Thread: limit is sometimes not pushed in view with order

limit is sometimes not pushed in view with order

From

Rikard Pavelic

Date:

13 April 2013, 08:25:35

I was investigating some performance issues and stumbled upon this behavior:

create table main_table (i serial primary key, data varchar, ord int);
create view main_view_order as select m.i, m.data, m.ord from main_table m order by m.i desc;

insert into main_table select i, i::text, i/10 from generate_series(1,1000000) i;

create index ix_ord on main_table(ord);
analyze main_table;

explain analyze select * from main_view_order m where m.ord >= 5000 and m.ord <= 5500 limit 10;

Limit  (cost=0.00..69.01 rows=10 width=14) (actual time=330.943..330.951 rows=10 loops=1)
  ->  Index Scan Backward using main_table_pkey on main_table m  (cost=0.00..36389.36 rows=5281 width=14) (actual
time=330.937..330.940rows=10 loops=1) 
        Filter: ((ord >= 5000) AND (ord <= 5500))
Total runtime: 330.975 ms

I havent found it on TODO or in archives so I'm wondering if this is a known behavior.

Regards,
Rikard

--
Rikard Pavelic
http://www.ngs.hr/

Re: limit is sometimes not pushed in view with order

From

Tom Lane

Date:

13 April 2013, 15:21:24

Rikard Pavelic <rikard@ngs.hr> writes:
> I was investigating some performance issues and stumbled upon this behavior:
> create table main_table (i serial primary key, data varchar, ord int);
> create view main_view_order as select m.i, m.data, m.ord from main_table m order by m.i desc;

> insert into main_table select i, i::text, i/10 from generate_series(1,1000000) i;

> create index ix_ord on main_table(ord);
> analyze main_table;

> explain analyze select * from main_view_order m where m.ord >= 5000 and m.ord <= 5500 limit 10;

> Limit  (cost=0.00..69.01 rows=10 width=14) (actual time=330.943..330.951 rows=10 loops=1)
>   ->  Index Scan Backward using main_table_pkey on main_table m  (cost=0.00..36389.36 rows=5281 width=14) (actual
time=330.937..330.940rows=10 loops=1) 
>         Filter: ((ord >= 5000) AND (ord <= 5500))
> Total runtime: 330.975 ms

> I havent found it on TODO or in archives so I'm wondering if this is a known behavior.

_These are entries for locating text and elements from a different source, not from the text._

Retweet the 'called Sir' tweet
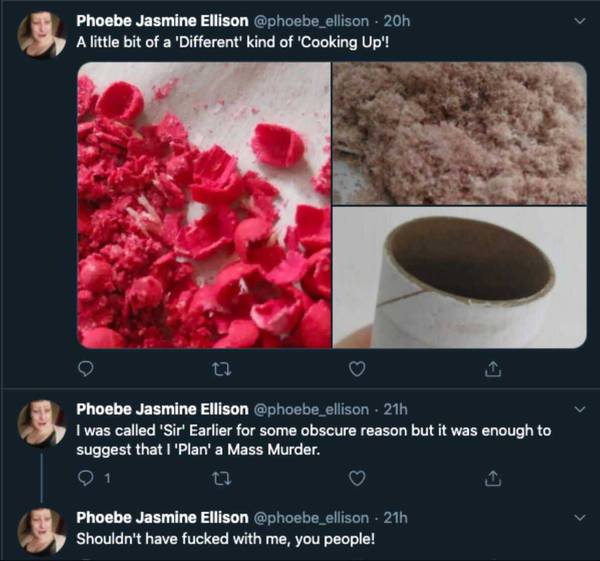 pyautogui.click(x=220, y=479)
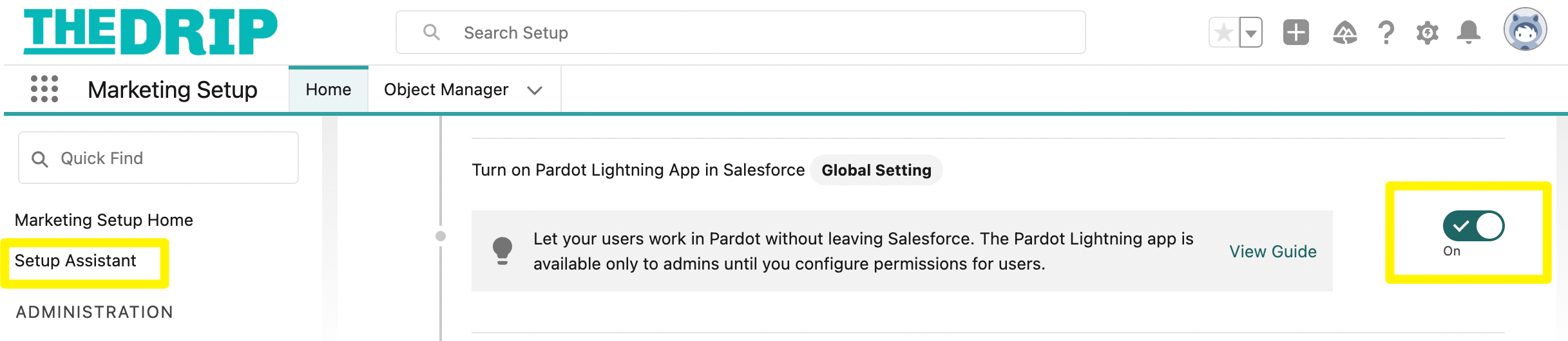Click the favorites star icon
The height and width of the screenshot is (341, 1568).
pyautogui.click(x=1224, y=33)
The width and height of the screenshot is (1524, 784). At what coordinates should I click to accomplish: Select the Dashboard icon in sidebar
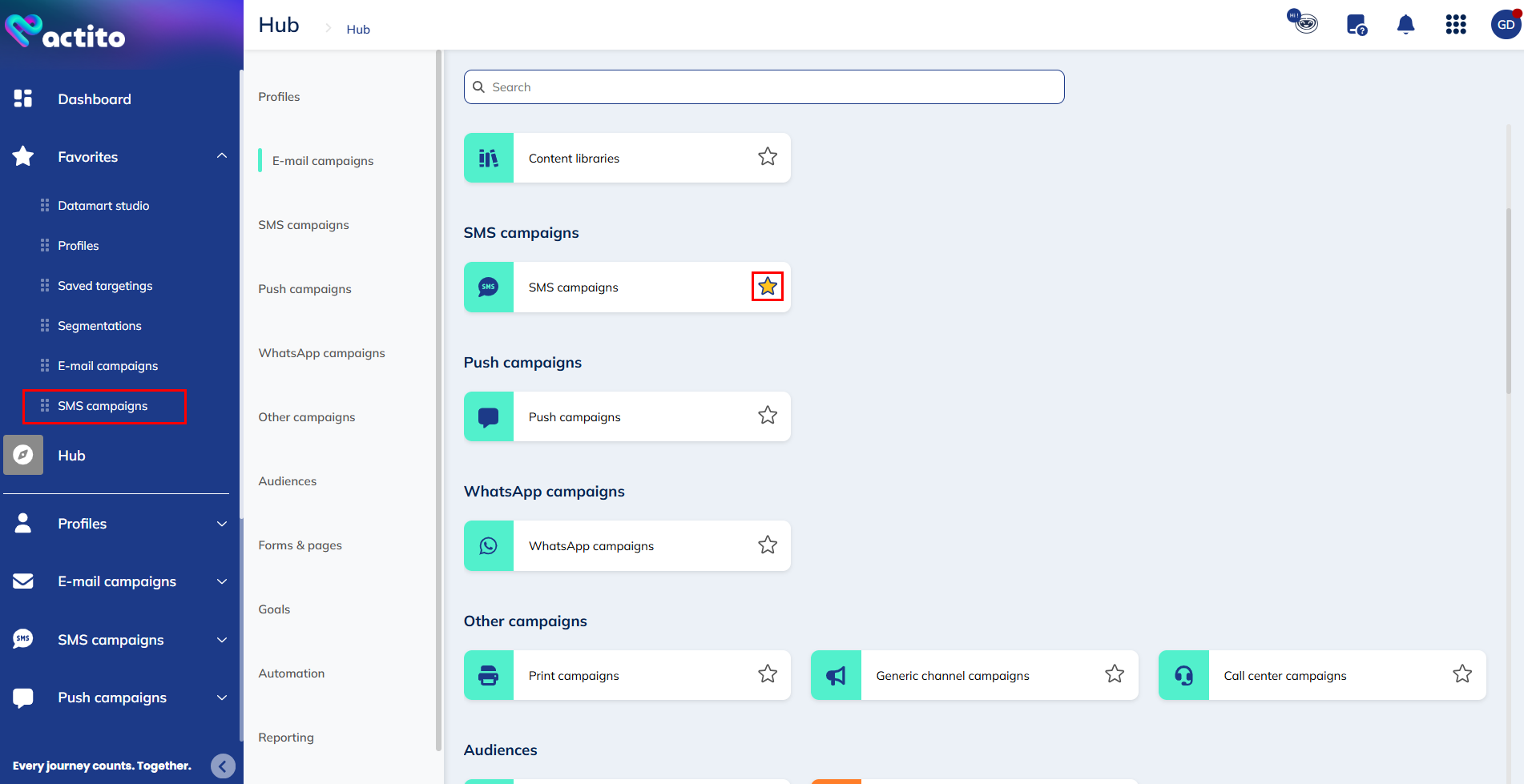pyautogui.click(x=22, y=98)
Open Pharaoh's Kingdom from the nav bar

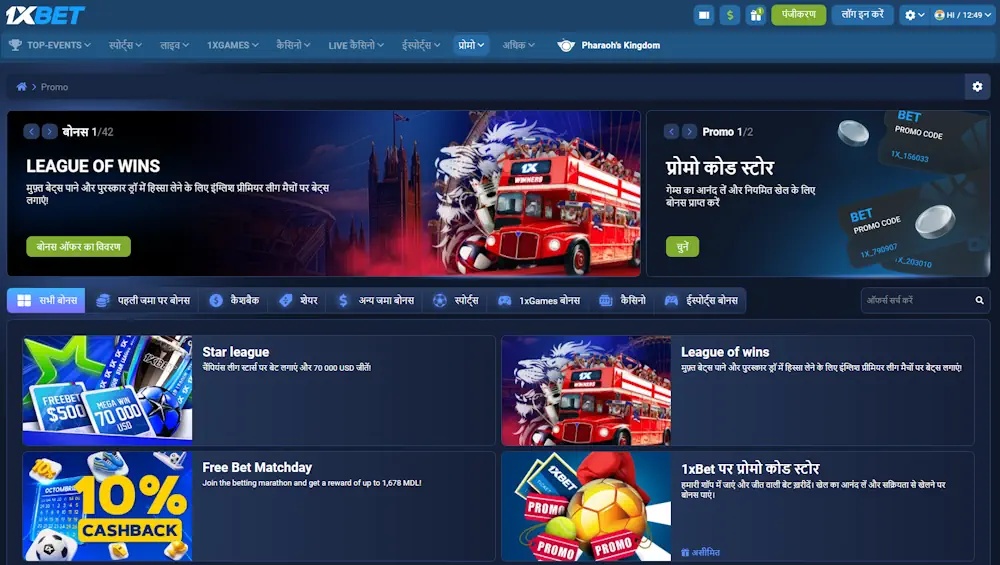coord(609,45)
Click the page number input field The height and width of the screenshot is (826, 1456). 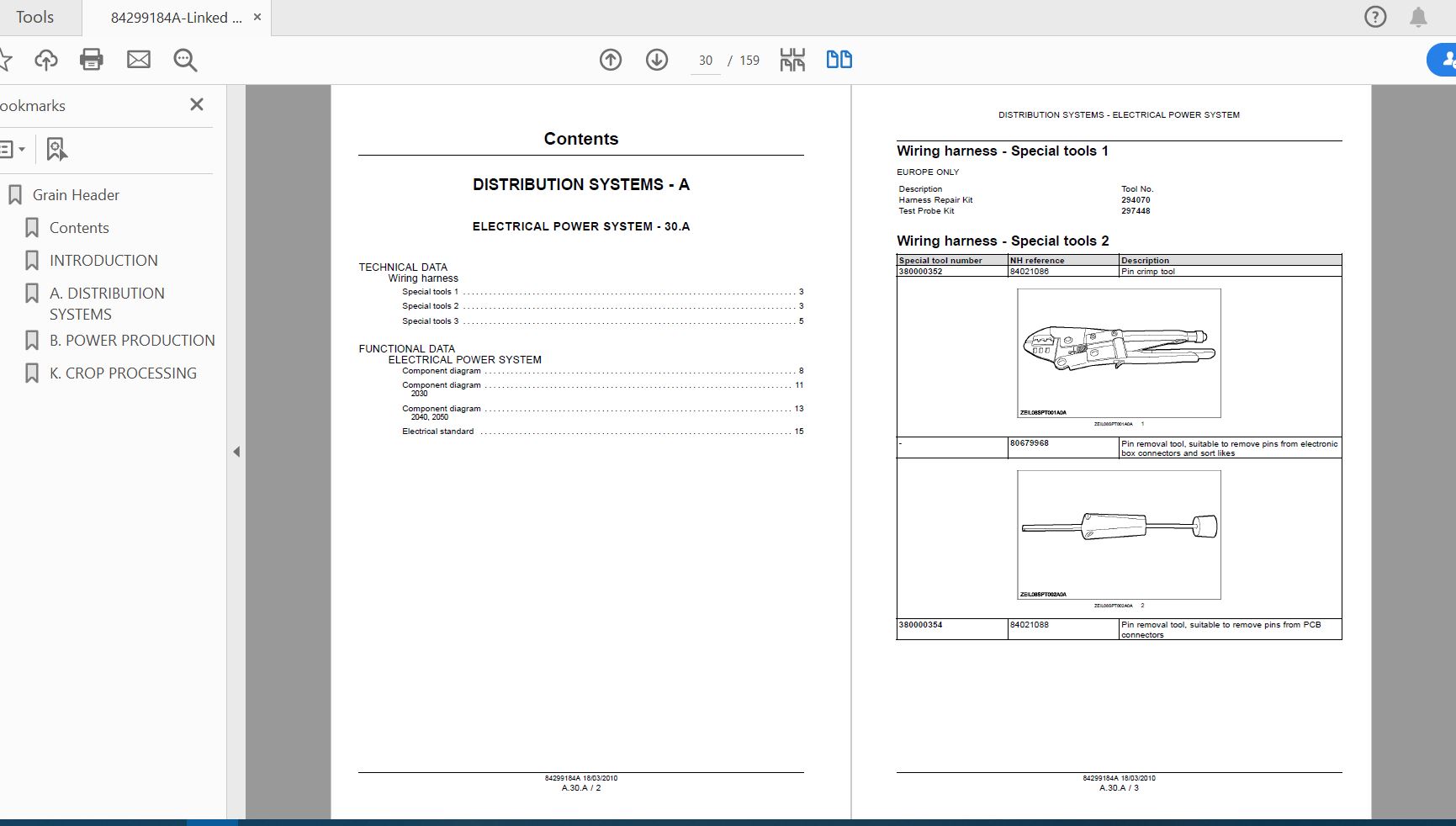pyautogui.click(x=705, y=61)
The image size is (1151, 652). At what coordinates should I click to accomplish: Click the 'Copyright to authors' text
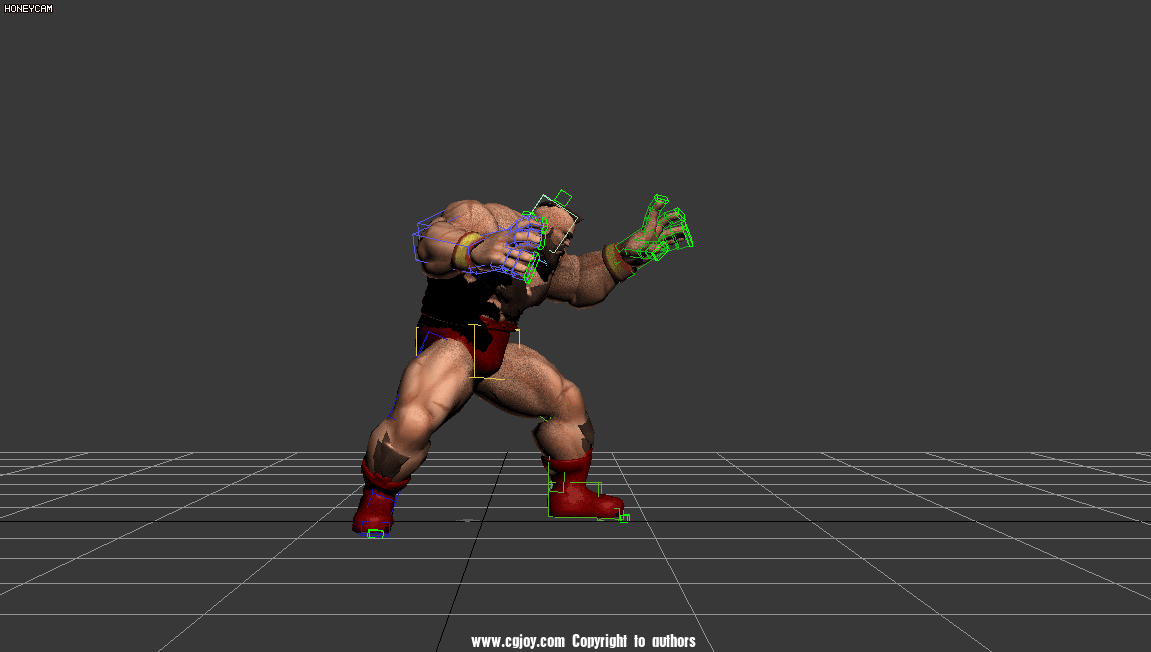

There is nothing particularly wrong with that plan, or at least I'd not
recommend holding your breath waiting for it to get better.

Given this scenario, there are two possible (index-based) plans.  The one
above scans the pkey index in decreasing order, reports out only the rows
satisfying the "ord" condition, and stops as soon as it has 10 rows.
The only other alternative is to scan the ord index to collect the 5000
or so rows satisfying the "ord" condition, sort them all by "i", and
then throw away 4990 of them and return just the first 10.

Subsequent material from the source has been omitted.